Records —
=====
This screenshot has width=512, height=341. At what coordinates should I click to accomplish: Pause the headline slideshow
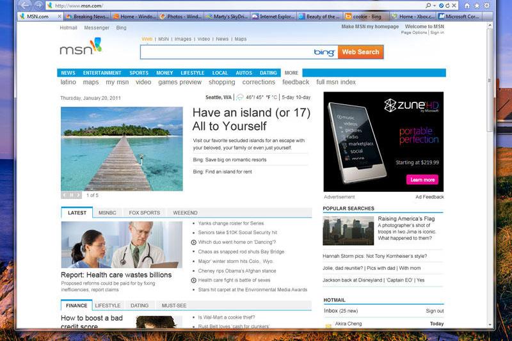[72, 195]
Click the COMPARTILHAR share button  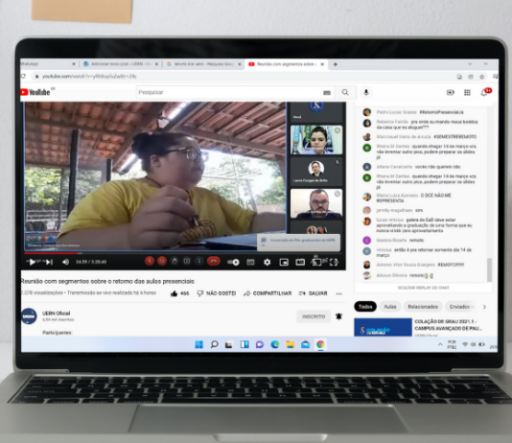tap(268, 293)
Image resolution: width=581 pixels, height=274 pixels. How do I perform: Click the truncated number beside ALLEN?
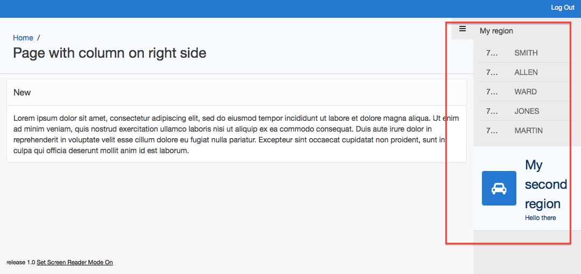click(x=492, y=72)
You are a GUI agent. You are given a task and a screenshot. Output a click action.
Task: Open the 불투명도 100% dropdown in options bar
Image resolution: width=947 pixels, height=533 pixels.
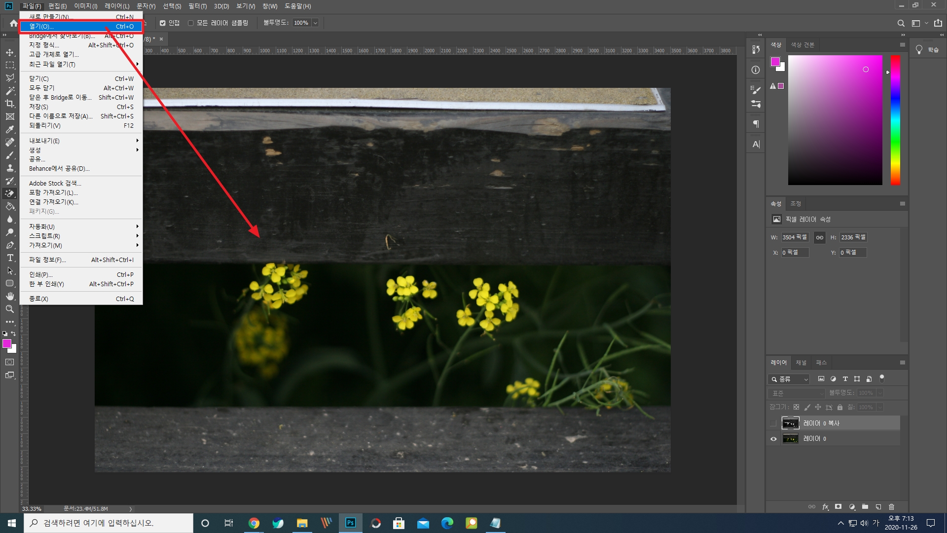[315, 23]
=====
Work to be completed — Please give again every line from the line that has "Image resolution: width=581" through the end of the items, with the requests included, and multiply each coordinate in the answers by 1.3, rounding to whole numbers with halves rounded up. Leave the pictures out of your answer.

Written answer —
Image resolution: width=581 pixels, height=274 pixels. How do I perform: Click the truncated number beside ALLEN?
click(x=640, y=94)
You are a GUI agent. You are given a task and a screenshot. Output a click action.
Task: Open the 불투명도 100% dropdown in options bar
Image resolution: width=947 pixels, height=533 pixels.
[410, 30]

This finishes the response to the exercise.